Education for Bariatric Surgery Success
Psychologists have proven that people who are well prepared for the realities of their weight management program are typically more successful than people who go into a program full of hope but a bit fuzzy on the details. This is especially true for people who chose bariatric surgery because, unlike a low-calorie diet that you can quit at any time, the change in gastric function resulting from weight loss surgery procedures is usually difficult to reverse. Furthermore, food inevitably plays a major role in the lives of people who become heavy enough to qualify for weight loss surgery.
What do I need to know for my weight loss surgery to be successful?
The most important thing you need to understand is that bariatric surgery is not magic. It is a tool that can help obese individuals lose weight more quickly and effectively, and with a lower potential for weight regain, than if they were following a low calorie diet and exercise program. However, to lose weight safely and sustain a lower body weight in the long term, you must make a lifelong commitment to a new healthier lifestyle and learn to adopt different eating patterns.
Secondly, you need to understand the benefits and the risks associated with the various weight loss surgery procedures. You also need to aware of behaviors that can reduce or prevent side effects. Weight loss surgery has become much safer over the past decade due to the development of newer, less invasive techniques. However, any type of surgery increases your risks of undesirable side effects. Listen carefully to the risks and benefits your surgeon and his staff detail. Ask questions until you are comfortable with what you can expect from potential side effects, post-operative recovery time, and types of lifestyle changes required. Doing so will lessen the anxiety you feel if you find yourself in an unfamiliar situation. It also helps establish behaviors that promote post-surgical success.

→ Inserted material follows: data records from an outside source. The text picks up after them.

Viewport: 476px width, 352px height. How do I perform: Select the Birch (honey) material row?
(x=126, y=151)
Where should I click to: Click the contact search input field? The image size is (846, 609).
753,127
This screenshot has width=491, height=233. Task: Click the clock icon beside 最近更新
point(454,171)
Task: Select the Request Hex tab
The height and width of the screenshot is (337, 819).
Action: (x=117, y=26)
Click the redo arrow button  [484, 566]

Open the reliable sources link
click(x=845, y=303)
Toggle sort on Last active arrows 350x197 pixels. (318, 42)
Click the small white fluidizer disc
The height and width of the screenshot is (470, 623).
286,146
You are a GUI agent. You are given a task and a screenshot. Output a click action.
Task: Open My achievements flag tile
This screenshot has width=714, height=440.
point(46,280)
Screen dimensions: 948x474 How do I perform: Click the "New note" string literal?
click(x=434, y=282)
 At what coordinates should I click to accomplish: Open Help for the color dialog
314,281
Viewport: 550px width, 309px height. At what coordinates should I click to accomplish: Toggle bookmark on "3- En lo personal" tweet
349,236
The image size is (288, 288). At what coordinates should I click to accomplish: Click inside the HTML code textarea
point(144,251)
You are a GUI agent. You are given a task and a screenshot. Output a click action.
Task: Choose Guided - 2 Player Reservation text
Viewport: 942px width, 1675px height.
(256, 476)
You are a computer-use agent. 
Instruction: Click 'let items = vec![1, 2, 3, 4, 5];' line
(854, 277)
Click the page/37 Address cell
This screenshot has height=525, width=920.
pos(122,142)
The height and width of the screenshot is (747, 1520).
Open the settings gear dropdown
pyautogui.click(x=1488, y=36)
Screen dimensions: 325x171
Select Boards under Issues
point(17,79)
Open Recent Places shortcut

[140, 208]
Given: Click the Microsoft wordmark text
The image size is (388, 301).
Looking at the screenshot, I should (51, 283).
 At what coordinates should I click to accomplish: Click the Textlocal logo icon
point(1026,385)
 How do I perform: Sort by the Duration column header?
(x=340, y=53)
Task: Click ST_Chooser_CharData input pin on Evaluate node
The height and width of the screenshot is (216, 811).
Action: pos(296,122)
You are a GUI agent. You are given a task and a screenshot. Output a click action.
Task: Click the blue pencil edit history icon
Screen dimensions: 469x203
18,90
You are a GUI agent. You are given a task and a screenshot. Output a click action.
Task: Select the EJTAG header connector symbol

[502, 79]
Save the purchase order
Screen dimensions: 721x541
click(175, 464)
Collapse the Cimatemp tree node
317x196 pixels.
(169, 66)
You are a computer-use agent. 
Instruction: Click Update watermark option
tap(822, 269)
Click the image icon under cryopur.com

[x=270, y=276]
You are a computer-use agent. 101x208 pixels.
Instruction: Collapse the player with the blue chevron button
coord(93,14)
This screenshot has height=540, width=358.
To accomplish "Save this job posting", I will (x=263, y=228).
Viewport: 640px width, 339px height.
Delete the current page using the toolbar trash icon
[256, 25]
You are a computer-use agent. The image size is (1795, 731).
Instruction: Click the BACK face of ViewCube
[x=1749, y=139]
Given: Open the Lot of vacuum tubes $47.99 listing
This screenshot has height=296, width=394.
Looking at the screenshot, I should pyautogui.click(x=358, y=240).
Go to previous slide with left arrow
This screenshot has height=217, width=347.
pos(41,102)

Many side effects or adverse reactions associated with bariatric surgery, such as food becoming lodged in the opening to the new smaller stomach, nutritional deficiencies, or even dehydration, can be prevented by proper self-care after surgery. Knowing what types of side effects can occur, which side effects can be prevented and how to prevent them, and when to seek medical treatment can help you be a successful weight loss surgery patient.
Thirdly, you need to know how much weight you are likely to lose after the surgery and you need to have a realistic view of how much weight loss can and will change your life. For example, if you are 200 pounds overweight, losing 150 pounds will have a profoundly positive effect on your health, mobility, and overall quality of life. But will losing less than your total excess body weight make you happy? Or will you still feel fat and long to be a size 2? Do you expect weight loss to magically resolve all the challenges and disappointments in your life? Or do you accept that a healthier body and improved quality of life will help you begin to pursue your dreams, but that it can’t guarantee you will achieve them?
Researchers associated with the University of Pennsylvania School of Medicine have shown that people who have unrealistic weight loss goals and exaggerated expectations of how much losing weight will change their lives are much more likely to become discouraged and regain weight than people with more modest but realistic expectations. Weight loss surgery patients who feel discouraged because the success they achieved was less than they hoped for and takes more work than they had initially imagined are likely to cut corners when it comes to their self care routine. This short-cutting can put them at risk for a variety of side effects, including weight regain and addiction transfer.
If you can increase your awareness of the ways you use food to address issues other than hunger, you can develop strategies for meeting these needs without eating after your surgery.
Finally, you will need to develop an understanding of the role that food has played in your life and to devise strategies for filling the void that will be created in your life when overeating is no longer an option. Food is a commonly used to relieve stress, boredom, or emotional distress. Try to identify which types of skills you need, such as stress management, anger management, and/or social skills. Are you willing to acquire these skills to deal with your emotions without turning to food? Do you have a pre-surgery plan that addresses some of the skills you need? Do you have a post-operative support plan? People who do not seek satisfactory substitutes for food have been known to replace food with other undesirable and addictive activities like gambling, recreational drugs, and alcohol.
Being well educated about all aspects of bariatric surgery before you undergo such an operation can greatly improve your odds of success. Consider time spent preparing for surgery an investment in your future success.